Following her work as a photographer/graphic designer and music video director for the band Elastica, M.I.A. decided to video document the band's last tour together in 2001 to direct the music video for their single "Mad Dog God Dam". On the tour, she was introduced to the Roland MC-505 sequencer/drum machine by electroclash artist Peaches, whose minimalistic approach to music inspired her. She found Peaches' decision to perform without additional instrumentation to be brave and liberating and felt that it emphasised the artist.[1][2] While vacationing together in Bequia in the Caribbean, M.I.A. began experimenting with Elastica singer Justine Frischmann's 505, having unexpectedly gaining access to it in London.[3][4] She adopted her stage name, "M.I.A.", standing for "Missing In Acton" during this time, following from her documentary film in Jaffna and her art exhibition of the same name.[5][6] M.I.A. used the 505 to make demo recordings in her bedroom.[7] She initially planned to work as a producer. Composed as a song for Elastica to encourage the band to continue making music, Frischmann convinced M.I.A to record music herself instead after co-writing the composition. M.I.A. lacked confidence in making music and to this end, she approached Caribbean girls in clubs to see if they would provide vocals for the songs, but without success.[8] She chose to perform the vocals herself, saying "I just quietly got on with it ... I didn't wanna convince anyone it was good. I felt it was much better to prove that I could be an individual."[9]

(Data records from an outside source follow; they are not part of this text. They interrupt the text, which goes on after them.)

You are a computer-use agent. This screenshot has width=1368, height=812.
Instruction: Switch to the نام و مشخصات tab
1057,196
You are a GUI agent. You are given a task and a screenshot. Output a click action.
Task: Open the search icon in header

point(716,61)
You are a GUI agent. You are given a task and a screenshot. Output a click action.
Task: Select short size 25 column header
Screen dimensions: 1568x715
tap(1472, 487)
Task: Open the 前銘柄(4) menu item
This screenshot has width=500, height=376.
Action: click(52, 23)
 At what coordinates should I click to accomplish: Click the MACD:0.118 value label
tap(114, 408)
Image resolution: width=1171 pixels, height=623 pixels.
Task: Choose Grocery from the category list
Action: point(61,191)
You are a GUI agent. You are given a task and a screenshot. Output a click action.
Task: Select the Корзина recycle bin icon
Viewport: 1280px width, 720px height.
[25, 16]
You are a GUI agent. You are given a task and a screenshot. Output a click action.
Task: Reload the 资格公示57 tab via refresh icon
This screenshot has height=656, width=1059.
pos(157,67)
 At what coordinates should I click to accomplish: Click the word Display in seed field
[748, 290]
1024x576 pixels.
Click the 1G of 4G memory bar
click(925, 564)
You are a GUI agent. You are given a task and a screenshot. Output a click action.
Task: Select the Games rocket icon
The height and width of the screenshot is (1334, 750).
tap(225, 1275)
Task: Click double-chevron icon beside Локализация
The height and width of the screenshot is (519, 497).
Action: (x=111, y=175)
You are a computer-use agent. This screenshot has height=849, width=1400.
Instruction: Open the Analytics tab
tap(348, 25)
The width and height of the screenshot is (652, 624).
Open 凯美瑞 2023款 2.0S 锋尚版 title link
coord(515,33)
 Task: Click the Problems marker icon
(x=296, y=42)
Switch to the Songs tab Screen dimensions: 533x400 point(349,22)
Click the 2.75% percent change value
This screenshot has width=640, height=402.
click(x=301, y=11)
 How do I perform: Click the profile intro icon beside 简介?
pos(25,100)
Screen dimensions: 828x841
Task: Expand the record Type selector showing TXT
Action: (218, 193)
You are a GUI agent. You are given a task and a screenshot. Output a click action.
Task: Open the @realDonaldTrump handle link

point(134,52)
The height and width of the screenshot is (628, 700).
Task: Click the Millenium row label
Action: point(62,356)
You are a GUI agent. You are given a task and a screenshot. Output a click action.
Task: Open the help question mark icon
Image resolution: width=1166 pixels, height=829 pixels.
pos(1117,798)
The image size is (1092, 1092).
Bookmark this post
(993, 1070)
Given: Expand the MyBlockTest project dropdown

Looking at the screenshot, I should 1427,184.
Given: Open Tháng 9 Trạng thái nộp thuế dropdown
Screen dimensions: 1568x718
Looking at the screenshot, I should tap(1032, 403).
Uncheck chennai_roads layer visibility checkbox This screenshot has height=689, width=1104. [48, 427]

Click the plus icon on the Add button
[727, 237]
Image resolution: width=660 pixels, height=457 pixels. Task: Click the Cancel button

"Galang" is a moderately fast song, with a tempo of 101 beats per minute. It combines dancehall, jungle, electroclash and worldbeat with folk style chants, and is set in common time. The song features sparse instrumentation throughout, consisting primarily of minimal "jarring" polyrhythm beats written with a drum machine and "blaring" Moog synthesiser sounds as the song's riff.[10] Its rhythms are influenced by traditional Sri Lankan songs, and feature beeps, bloops and electronic loops.[11] It is in verse-chorus form before the fourth and final chorus and a vocal coda. Composed in London using a second-hand 4-track tape machine, the Roland MC-505, and a radio microphone, M.I.A. recorded "Galang" in the same vein as the rest of Arular, the song eventually becoming part of a six song demo tape that included "Lady Killa", and her first ever composition "M.I.A."[1][7][12] Having produced rough tracks via trial and error, she honed the finished songs in collaboration with other writer-producers.[1][13][14] Through these collaborations, she sought to produce a diverse style and "drag [her collaborators] out of their boxes, musically".[15] Steve Mackey and Ross Orton, under the name Cavemen, worked further on "Galang" with M.I.A in a professional studio, where she added a bass line and new vocals to give the song a more analogue sound than was possible with the 505.[1] The track was co-written by Frischmann, whose input M.I.A. described as "refreshing" due to Frischmann's experimental approach to lyrical themes.[15] Speaking openly about the lyrical origins of the song, she said "This was only the second track I ever wrote, so I was still experimenting. I just wanted to put down all the advice everyone had said to me about how to survive in London."[16]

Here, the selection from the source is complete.